WHAT IS EXPECTED:
Please rewrite the records starting at the line containing "Image resolution: width=918" and ending at the line containing "will tap(499, 9).", with the requests included. Multiply each coordinate in the answers by 1.7 and round it to a whole number, with halves rounded up.

(Data listing)
%%

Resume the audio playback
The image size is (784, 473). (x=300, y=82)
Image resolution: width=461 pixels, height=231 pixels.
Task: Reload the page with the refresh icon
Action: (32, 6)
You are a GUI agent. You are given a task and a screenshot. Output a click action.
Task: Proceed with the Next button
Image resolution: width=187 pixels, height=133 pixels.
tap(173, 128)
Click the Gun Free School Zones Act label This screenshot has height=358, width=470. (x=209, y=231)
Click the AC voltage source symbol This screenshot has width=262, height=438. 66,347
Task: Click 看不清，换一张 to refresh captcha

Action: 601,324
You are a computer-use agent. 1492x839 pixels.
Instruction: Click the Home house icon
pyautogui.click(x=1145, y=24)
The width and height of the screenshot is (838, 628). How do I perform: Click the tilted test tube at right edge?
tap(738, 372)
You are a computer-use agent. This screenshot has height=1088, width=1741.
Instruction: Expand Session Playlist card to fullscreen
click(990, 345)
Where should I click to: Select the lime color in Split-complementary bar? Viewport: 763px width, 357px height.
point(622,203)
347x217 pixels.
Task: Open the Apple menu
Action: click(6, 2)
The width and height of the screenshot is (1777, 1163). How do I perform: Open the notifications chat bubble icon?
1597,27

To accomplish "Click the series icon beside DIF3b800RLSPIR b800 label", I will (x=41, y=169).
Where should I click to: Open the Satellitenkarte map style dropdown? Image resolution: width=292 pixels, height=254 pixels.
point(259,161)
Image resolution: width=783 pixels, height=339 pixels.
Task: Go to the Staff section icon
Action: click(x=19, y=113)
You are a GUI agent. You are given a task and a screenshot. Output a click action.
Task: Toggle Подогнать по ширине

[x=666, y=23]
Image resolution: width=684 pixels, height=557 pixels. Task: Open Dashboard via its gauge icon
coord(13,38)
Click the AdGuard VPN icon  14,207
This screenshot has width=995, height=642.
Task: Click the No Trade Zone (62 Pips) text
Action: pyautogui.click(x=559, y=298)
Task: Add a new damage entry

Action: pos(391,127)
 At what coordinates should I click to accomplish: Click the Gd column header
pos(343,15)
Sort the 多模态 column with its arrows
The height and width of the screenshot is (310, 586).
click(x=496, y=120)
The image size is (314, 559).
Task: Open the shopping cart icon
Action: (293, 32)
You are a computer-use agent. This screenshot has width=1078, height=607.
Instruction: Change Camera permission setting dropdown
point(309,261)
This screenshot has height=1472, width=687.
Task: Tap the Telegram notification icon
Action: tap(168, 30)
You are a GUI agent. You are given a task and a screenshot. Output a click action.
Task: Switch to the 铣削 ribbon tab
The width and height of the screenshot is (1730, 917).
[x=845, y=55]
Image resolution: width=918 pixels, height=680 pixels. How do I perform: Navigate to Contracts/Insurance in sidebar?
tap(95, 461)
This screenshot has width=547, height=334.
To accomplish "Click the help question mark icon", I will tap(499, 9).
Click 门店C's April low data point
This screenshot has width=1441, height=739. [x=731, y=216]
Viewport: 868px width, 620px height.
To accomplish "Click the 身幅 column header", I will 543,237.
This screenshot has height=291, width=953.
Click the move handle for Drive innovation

%%

SOLUTION TO THIS TASK:
Image resolution: width=918 pixels, height=680 pixels. How do I perform: Navigate to Contracts/Insurance in sidebar?
tap(162, 784)
This screenshot has width=547, height=334.
To accomplish "Click the help question mark icon", I will tap(848, 15).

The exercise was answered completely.